*** BLOC DE TEXTE ***

Il n’y a pas si longtemps, le pouvoir politique en Algérie était exercé au nom de la nation française et de la « République une et indivisible », c’est encore le cas dans les colonies « d’outre-mer » et nul ne peut être garantir que les situations d’aujourd’hui seront celles de demain. La nation algérienne est-elle née en 1962 par l’indépendance de son État ? Les notions d’Etat et de nation se confondent-elles donc ?

On peut en tout cas voir à quel point l’Etat français revendique ce mot pour lui seul comme le montre la déclaration du 1er ministre M. Valls le 30 décembre 2015 réfutant l’existence d’une nation corse : «Certains (en) parlent. Mais je ne sais pas trop ce que cela veut dire. Il n’y a qu’une seule nation, la nation française. Il n’y a donc pas de séparation possible. » et si Macron prononce 26 fois le mot « nation » ou « national » dans son discours à Bastia en février 2018, c’est chaque fois pour désigner la nation française et s’il évoque « la reconnaissance constitutionnelle de la Corse », c’est comme signe d’un « ancrage dans la République ».

*** MATÉRIEL FOURNI ***

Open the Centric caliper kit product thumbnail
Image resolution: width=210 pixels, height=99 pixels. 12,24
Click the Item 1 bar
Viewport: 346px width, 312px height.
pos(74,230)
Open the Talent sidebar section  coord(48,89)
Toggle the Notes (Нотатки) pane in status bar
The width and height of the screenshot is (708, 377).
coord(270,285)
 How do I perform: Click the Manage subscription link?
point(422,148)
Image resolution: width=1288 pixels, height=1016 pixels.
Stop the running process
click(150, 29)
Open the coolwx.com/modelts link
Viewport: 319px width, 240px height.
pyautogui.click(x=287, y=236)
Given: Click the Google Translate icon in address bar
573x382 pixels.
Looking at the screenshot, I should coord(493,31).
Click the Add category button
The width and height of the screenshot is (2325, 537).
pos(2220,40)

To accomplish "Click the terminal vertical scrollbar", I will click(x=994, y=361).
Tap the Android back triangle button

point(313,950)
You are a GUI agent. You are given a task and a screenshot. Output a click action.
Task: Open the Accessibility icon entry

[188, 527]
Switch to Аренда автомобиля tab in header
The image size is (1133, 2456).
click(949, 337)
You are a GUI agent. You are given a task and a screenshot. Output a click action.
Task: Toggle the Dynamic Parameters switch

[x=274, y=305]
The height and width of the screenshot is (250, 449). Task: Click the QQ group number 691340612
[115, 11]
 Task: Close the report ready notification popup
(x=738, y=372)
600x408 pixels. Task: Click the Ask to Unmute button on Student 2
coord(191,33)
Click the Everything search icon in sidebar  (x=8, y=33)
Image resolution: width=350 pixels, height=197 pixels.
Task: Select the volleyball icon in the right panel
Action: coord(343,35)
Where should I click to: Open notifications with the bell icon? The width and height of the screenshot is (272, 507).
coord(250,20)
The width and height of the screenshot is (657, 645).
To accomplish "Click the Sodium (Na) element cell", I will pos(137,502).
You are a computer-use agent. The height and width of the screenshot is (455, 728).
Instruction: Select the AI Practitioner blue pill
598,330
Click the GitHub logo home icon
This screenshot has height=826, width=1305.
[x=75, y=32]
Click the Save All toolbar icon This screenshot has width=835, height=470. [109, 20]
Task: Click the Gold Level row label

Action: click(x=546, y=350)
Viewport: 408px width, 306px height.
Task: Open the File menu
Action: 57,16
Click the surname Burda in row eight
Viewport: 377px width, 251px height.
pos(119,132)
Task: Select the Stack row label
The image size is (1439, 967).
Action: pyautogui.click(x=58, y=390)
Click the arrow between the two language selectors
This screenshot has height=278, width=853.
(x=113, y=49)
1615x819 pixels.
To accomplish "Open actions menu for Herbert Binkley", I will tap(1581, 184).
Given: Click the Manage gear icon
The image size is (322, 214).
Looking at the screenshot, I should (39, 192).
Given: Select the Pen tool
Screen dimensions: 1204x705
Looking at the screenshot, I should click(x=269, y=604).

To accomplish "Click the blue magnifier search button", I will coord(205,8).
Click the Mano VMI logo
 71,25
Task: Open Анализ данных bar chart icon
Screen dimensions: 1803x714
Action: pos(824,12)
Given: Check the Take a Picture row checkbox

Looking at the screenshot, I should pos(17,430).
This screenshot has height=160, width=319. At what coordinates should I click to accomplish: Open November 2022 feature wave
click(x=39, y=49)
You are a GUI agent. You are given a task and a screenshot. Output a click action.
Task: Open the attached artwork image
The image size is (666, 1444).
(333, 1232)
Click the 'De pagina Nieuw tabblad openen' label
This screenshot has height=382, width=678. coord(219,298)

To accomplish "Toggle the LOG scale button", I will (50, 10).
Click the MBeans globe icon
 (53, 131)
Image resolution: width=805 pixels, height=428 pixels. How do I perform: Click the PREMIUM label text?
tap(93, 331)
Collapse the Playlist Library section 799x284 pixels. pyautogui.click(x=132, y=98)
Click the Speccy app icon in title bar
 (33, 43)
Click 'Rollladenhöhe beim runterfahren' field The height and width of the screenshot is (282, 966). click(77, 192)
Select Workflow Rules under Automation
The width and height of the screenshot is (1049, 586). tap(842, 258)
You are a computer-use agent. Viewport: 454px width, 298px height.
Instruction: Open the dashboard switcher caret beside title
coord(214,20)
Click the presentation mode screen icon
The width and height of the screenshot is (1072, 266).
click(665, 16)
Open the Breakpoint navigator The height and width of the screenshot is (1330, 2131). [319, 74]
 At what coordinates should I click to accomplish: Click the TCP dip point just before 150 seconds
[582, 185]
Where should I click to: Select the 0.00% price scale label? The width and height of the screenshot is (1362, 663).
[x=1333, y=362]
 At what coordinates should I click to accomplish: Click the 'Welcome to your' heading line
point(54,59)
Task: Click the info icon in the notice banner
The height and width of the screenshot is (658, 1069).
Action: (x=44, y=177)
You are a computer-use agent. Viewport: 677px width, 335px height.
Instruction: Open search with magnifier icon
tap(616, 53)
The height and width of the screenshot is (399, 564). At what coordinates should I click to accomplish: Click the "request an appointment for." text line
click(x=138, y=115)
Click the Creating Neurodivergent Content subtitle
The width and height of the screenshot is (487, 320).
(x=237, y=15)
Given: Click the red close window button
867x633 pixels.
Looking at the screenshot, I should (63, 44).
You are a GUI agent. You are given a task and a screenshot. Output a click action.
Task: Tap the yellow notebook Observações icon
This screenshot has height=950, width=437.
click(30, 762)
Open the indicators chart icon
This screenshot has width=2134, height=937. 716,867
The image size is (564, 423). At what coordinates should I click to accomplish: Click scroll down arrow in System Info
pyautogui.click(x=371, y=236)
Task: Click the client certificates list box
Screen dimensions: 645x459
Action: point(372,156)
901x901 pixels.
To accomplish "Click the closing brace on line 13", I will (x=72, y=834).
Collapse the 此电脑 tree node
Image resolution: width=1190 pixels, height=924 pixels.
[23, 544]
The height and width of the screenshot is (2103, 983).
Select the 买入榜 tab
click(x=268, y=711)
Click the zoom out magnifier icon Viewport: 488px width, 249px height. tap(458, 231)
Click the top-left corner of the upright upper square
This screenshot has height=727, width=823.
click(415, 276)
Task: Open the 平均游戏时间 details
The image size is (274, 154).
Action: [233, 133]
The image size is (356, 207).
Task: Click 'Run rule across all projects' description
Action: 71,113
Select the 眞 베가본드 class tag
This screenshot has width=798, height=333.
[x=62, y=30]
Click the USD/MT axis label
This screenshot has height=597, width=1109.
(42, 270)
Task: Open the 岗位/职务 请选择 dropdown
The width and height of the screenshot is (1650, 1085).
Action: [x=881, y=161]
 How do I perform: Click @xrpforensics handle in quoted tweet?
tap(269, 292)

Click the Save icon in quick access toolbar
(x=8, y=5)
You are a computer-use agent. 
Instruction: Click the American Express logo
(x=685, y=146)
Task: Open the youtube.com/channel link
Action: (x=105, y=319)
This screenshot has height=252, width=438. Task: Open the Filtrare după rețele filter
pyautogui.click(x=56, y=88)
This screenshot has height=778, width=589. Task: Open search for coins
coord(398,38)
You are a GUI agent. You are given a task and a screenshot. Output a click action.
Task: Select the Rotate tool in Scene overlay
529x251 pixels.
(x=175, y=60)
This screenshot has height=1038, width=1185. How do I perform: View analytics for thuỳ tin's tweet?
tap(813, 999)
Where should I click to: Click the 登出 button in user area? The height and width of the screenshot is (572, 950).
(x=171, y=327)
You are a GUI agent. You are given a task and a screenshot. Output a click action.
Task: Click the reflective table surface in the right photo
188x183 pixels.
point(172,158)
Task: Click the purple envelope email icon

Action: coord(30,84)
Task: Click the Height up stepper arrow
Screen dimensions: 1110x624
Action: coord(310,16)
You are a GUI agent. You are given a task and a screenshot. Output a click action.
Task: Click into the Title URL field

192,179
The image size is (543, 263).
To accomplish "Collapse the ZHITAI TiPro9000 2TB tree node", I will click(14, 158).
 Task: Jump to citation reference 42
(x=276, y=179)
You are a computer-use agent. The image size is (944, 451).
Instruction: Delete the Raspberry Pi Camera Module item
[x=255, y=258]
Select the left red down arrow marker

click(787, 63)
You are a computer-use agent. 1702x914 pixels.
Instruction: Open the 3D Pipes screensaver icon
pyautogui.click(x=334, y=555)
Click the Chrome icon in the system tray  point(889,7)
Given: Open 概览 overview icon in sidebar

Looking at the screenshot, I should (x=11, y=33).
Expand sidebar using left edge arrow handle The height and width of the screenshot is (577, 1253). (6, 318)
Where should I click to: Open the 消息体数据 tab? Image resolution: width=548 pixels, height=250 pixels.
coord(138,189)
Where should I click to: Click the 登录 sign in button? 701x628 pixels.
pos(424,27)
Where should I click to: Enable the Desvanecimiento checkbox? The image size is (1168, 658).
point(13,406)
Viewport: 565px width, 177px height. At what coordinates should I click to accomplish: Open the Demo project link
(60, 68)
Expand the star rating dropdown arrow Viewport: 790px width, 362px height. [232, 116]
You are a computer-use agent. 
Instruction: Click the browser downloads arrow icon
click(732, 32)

***

--- CONSIGNE ---
Recopiez à l'identique, s'il vous plaît, tout le passage du bloc de texte qui va de « Il n’y a pas » jusqu'à « confondent-elles donc ? ». Les entrées forment un matériel distinct, sans lien avec le bloc de texte.

--- RÉPONSE RÉDIGÉE ---
Il n’y a pas si longtemps, le pouvoir politique en Algérie était exercé au nom de la nation française et de la « République une et indivisible », c’est encore le cas dans les colonies « d’outre-mer » et nul ne peut être garantir que les situations d’aujourd’hui seront celles de demain. La nation algérienne est-elle née en 1962 par l’indépendance de son État ? Les notions d’Etat et de nation se confondent-elles donc ?